Some other points made by Robertson:
• Inflation in the country grew by more than 17% since 2018, while county taxes only increased once during that period — 3.25% in 2020.
• The general fund operating budget’s contribution toward county court costs have increased by approximately $1 million due to a lower reserve fund in the courts budget.
• Operating costs have increased by more than $3 million, including $800,000 for repairs to county-owned roads and bridges and $335,000 for increases in the county prison system primarily attributed to “extraordinary food costs.”
• The county continues to make “exceptional progress” toward paying down debt but will be required to pay approximately $300,000 more for debt repayments, despite recent restructuring.
• A 2.5% increase for non-union employees is included in the proposal.
“They are largely the ones who helped provide during the COVID national nightmare and now in these extraordinary and competitive times,” he said of non-union workers.
• In a comparison to the county’s current millage of 6.1696, he pointed out the rates in other counties: Berks, 7.657; Dauphin, 6.876; Lackawanna, 6.01; and Erie, 5.96.
“So even with the proposed additional millage, Luzerne County would, at 6.586, still rank in the middle of comparable counties,” he said.
In conclusion, Robertson said the increase would amount to $5 more per month for the average property, saying it is about the price of a Big Mac.
“We believe this investment in repairing county roads and bridges, maintaining our existing facilities, attracting and retaining a trained, professional staff and replacing broken, antiquated or unsafe equipment is not only a desire but an expectation of the county,” he said.
The proposed increase would raise the general fund operating budget from a current $157.8 million to $165.28 million.
The administration will be posting the budget at luzernecounty.org.
Council feedback
Councilman Kevin Lescavage proposed using $3 million in discretionary federal American Rescue Plan funds to help avoid a tax increase if council does not identify enough cuts or new revenue. This portion of American Rescue funding is in the “lost revenue” category, which means it does not have to conform to approved categories like other allocations.
Robertson said he will defer to council but could not build a proposed budget based on one-time revenue.
“I think this year we can,” Lescavage said, pointing to the impact of inflation on property owners.
Councilman Tim McGinley cautioned against the use of one-time revenue, saying the practice has hurt the county in the past when the funding was no longer available.
“Be careful about using one-time money to cover a hole in the budget,” McGinley said.
Lescavage also asked his colleagues to consider using up to $55 million from a new casino gambling-funded infrastructure fund to address numerous road and bridge repairs and hold off on a proposal to use $51 million of the fund to replace the county-owned Nanticoke/West Nanticoke Bridge over the Susquehanna River.
Councilman Brian Thornton reiterated he won’t be supporting a tax increase, predicting a recession.
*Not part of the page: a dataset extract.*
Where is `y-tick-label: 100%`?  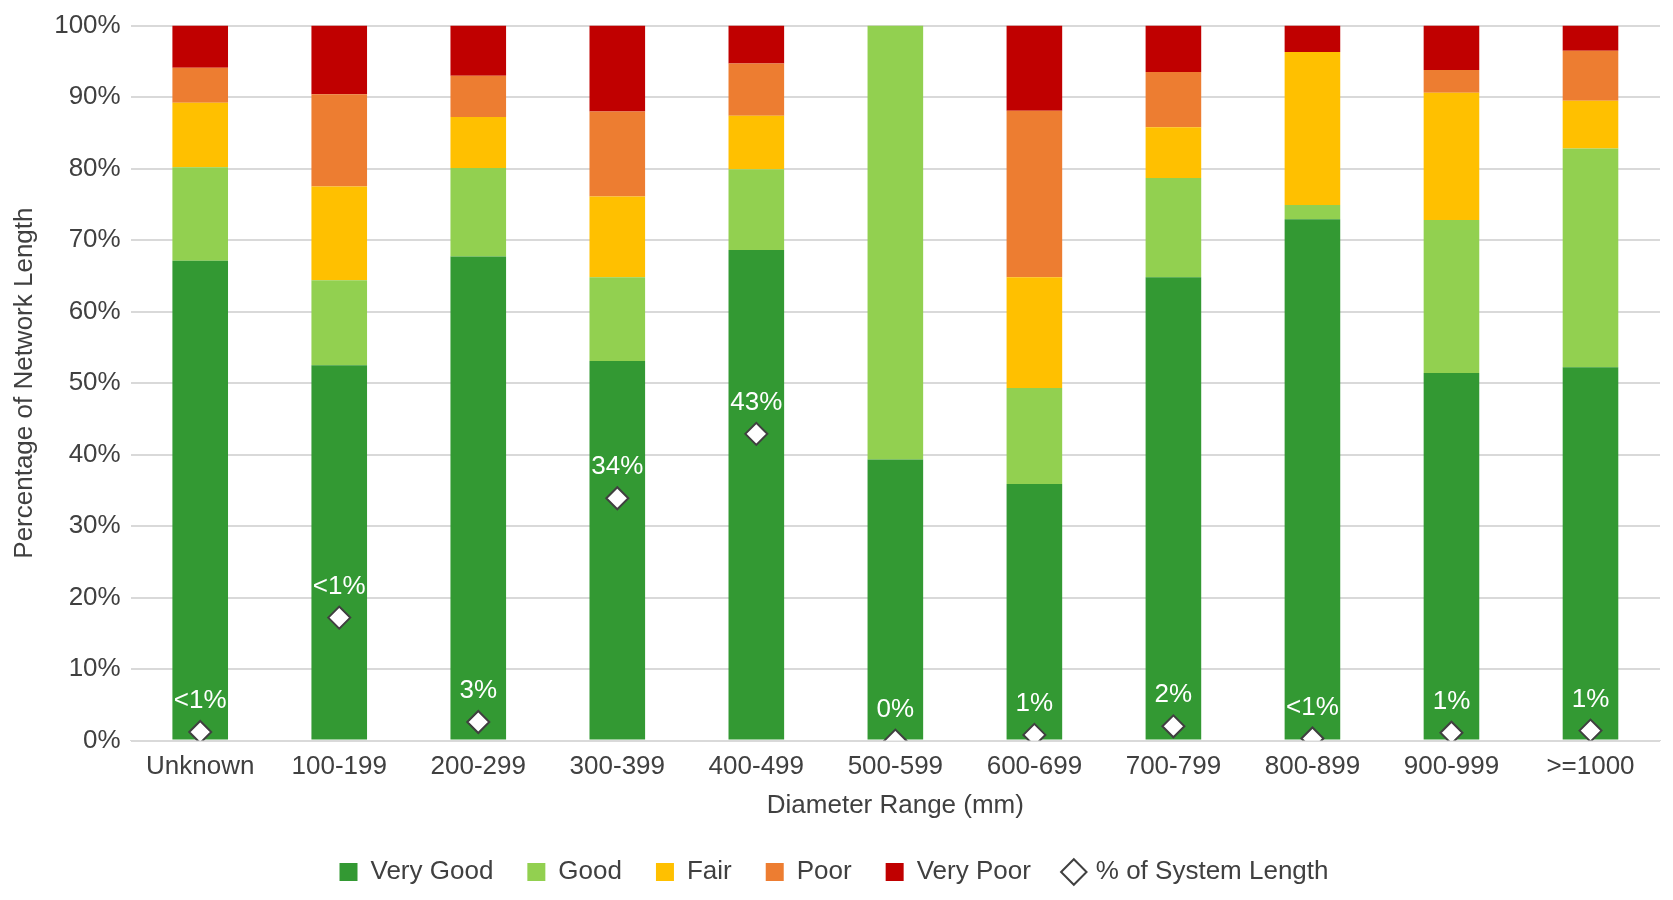
y-tick-label: 100% is located at coordinates (88, 24).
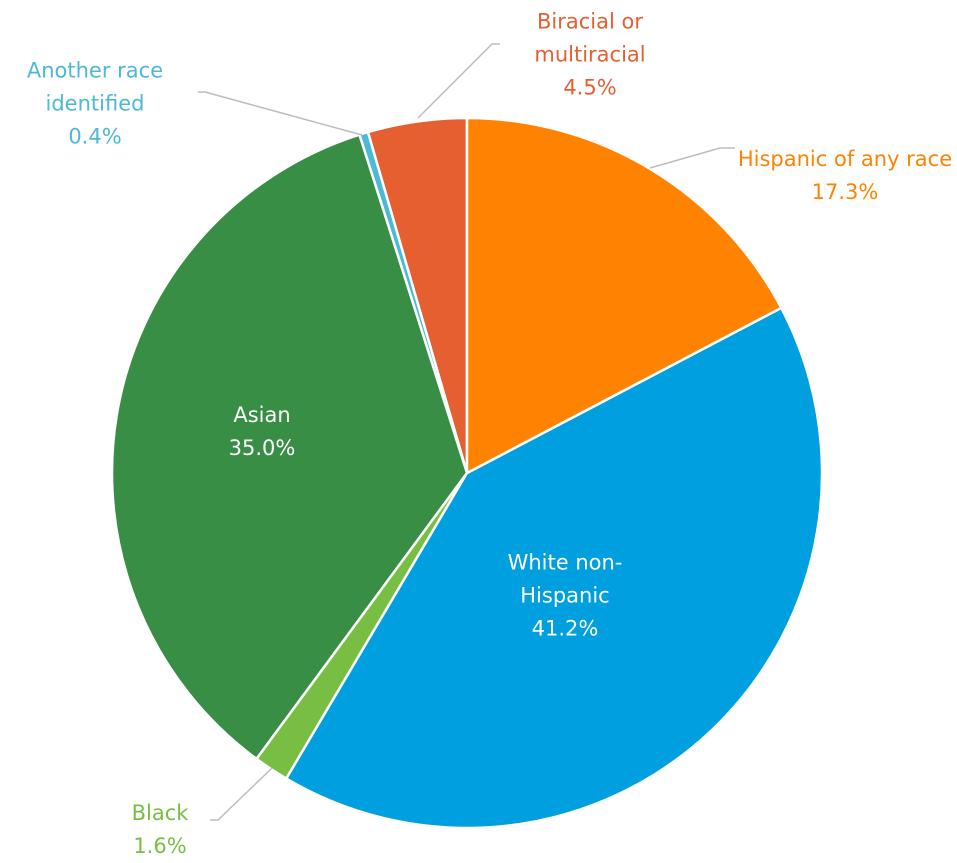 The image size is (957, 863). Describe the element at coordinates (590, 88) in the screenshot. I see `value-label: 4.5%` at that location.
He agreed with Lescavage that the county must find other revenue sources to eliminate a hike.
McGinley said there will be opportunities for council to weigh options at upcoming budget hearings.
Council Chairwoman Kendra Radle said she supports council Vice Chairman John Lombardo’s idea to use a portion of American Rescue funds to provide a stipend to low-income and/or elderly property owners. This could help offset the impact if council supports a small increase, Radle said, stressing she is not advocating the 6.75% hike.